Note that the problem is to find the largest subarray that fulfills the condition. Realize that if the condition holds for an interval of indices, it holds also for all the intervals included in it. So if we fix one border, we can greedily choose the other border as much away from it as possible.

It's possible to solve this in linear time:

Define r_{i} as the rightmost possible right boundary if you choose element *i* as the left boundary. We can show that *r* is monotonous in *i*, so we can maintain two pointers to *i* and *r*_{i} and increment *r*_{i} as much as possible every time after we increment *i* by one. Both pointers are incremented a total of O(n) times and we can maintain the range minima / maxima in O(log n) per increment using a heap or binary search tree of the values in the range.

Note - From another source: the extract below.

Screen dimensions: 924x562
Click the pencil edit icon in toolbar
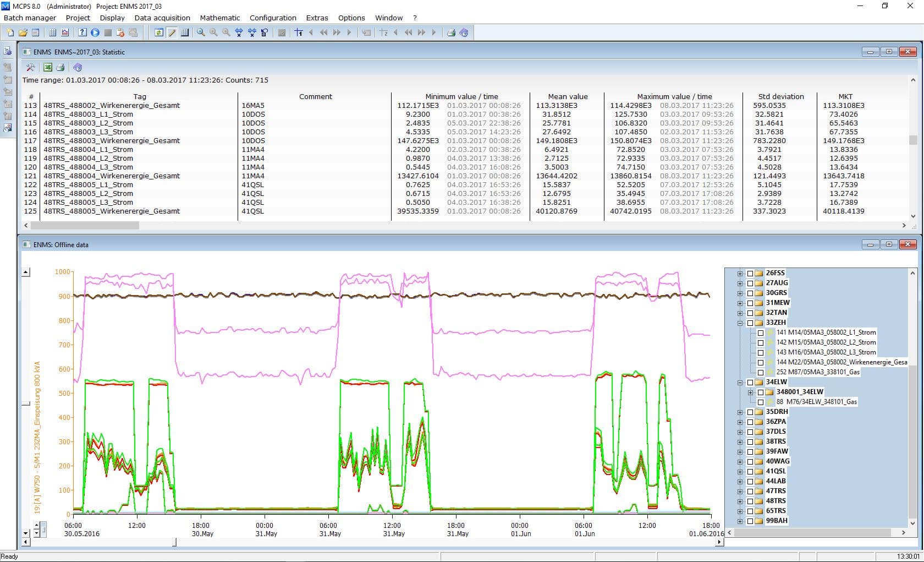coord(172,32)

Using a monotonic queue we can maintain the extrema in O(1) and get a total runtime of O(n). Another C++ implementation of the queue can be found here, for example.

Another somewhat less elegant way would be to use a RMQ data structure. It let's you query the min/max in a range in O(1) after O(n log n) preprocessing (O(n) preprocessing is also possible, but complicated and unnecessary here, since the rest of the algorithm is not linear time).

Now fix the left border (there are n possibilities). Use binary search to find the rightmost right boundary which still fulfills the condition (you can check in O(1) whether it does).

This works because the predicate "range fulfills the condition" is monotonous with regard to inclusion (if a range fulfills it, all ranges included in it also fulfill it).